Le Bureau de recherches géologiques et minières réfléchit lui à développer des solutions de gestion de l'eau pour les agriculteurs. «Dans des situations tendues, on a identifié des allocations en eau. C'est-à-dire qu'on donne aux agriculteurs un droit d'eau avec tant de mètres cubes pour toute l'année en fonction du niveau des nappes», explique Jean-Christophe Maréchal, hydrogéologue et directeur d'unité de recherche au BRGM. Pour faire en sorte que les agriculteurs respectent les quotas, l'organisme travaille sur divers instruments économiques. Exemple : s'ils dépassent, ils paieront une taxe supplémentaire. Au contraire, ceux qui respectent les quotas se partageront les bonus. Autre exemple : le contrat de solidarité qui lie plusieurs agriculteurs. Ceux qui ont un surplus d'eau le donnent à leur voisin. Mais pour le moment, pas question de créer un marché dans lequel on vendrait et achèterait de l'eau. «Ça se fait principalement en Australie et au Chili, mais ce n'est pas envisagé chez nous, car en France l'eau est un bien commun et non marchand», poursuit encore le spécialiste.

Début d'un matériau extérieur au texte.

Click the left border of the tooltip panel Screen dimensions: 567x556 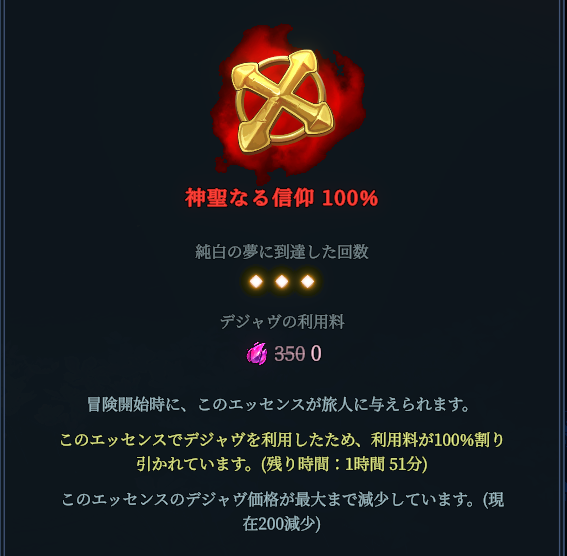[3, 278]
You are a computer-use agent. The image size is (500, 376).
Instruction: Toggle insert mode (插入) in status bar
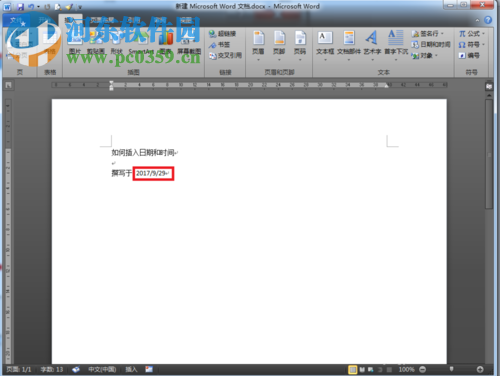131,369
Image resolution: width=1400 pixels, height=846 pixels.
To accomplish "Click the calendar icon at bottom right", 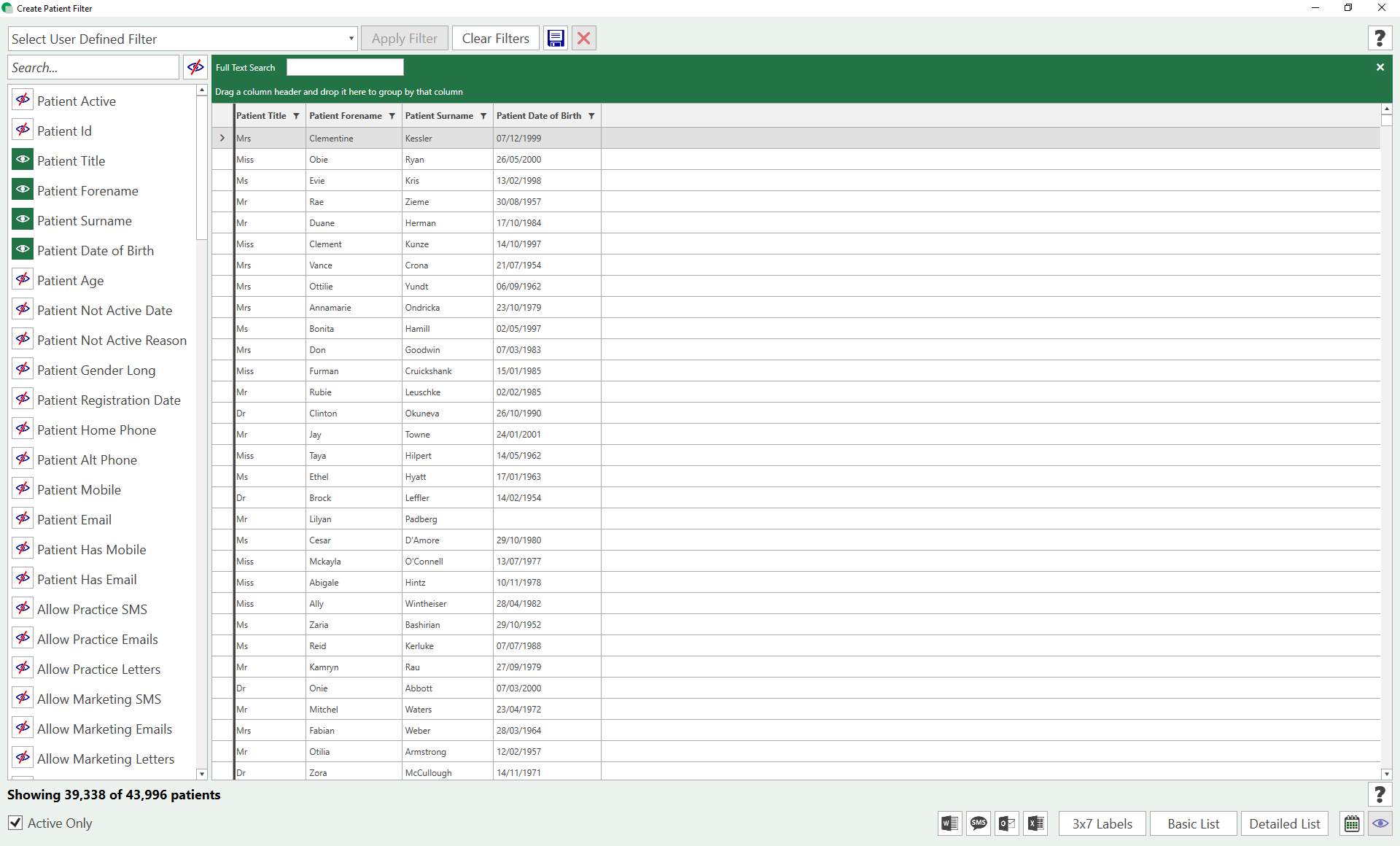I will click(x=1352, y=823).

Les Agences de l'eau encouragent également le développement de l'agro-écologie, modèle plus durable qui repose sur un usage raisonné des ressources. Il faut adapter les variétés cultivées au climat local, qui se réchauffe, diversifier les cultures et remettre des arbres dans les champs. Cette technique, l'agroforesterie, limite l'évaporation de l'eau et fait descendre la température. Les racines des arbres aèrent le sol et freinent l'écoulement des eaux. La préservation et la restauration des zones humides à proximité des cours d'eau sont aussi cruciales. Les prairies permettent par exemple d'absorber comme des éponges ce qui déborde lors des crues. Le BRGM préconise d'ailleurs de réinfiltrer le surplus d'eau dans les nappes. Une solution artificielle qui s'ajoute à celles «fondées sur la nature», les plus efficaces sur le long terme. En ville, le bétonnage limite l'infiltration de l'eau dans le sol. Là aussi, il faut revégétaliser. Lyon va, par exemple, enherber ses voies de tramway pour mieux récupérer l'eau de pluie. Toits et murs végétaux, arbres et jardins permettent de lutter contre la chaleur en ville et d'atténuer le changement climatique en absorbant du CO2.
Dernier levier, plus polémique : la construction de barrages pour former des retenues d'eau artificielles, afin de stocker l'eau l'hiver pour l'utiliser l'été. Une «fausse solution» pour France Nature Environnement, selon qui le procédé contribue à assécher les cours d'eau en aval. «Ça n'est pas tabou mais ce type de stockage doit faire partie d'un panel de solutions», tempère Laurent Roy. «On se crée de fausses sécurités. On va avoir de plus en plus de mal à remplir les barrages. La France a déjà des milliers d'ouvrages. Quand on en rajoute un, il entre en concurrence avec les autres», rétorque Florence Denier-Pasquier, qui ajoute que l'eau stagnante va davantage s'évaporer à cause de la hausse des températures. Pour elle, la meilleure solution pour lutter contre la sécheresse reste celle fournie par la nature : l'infiltration d'eau dans les villes et les campagnes.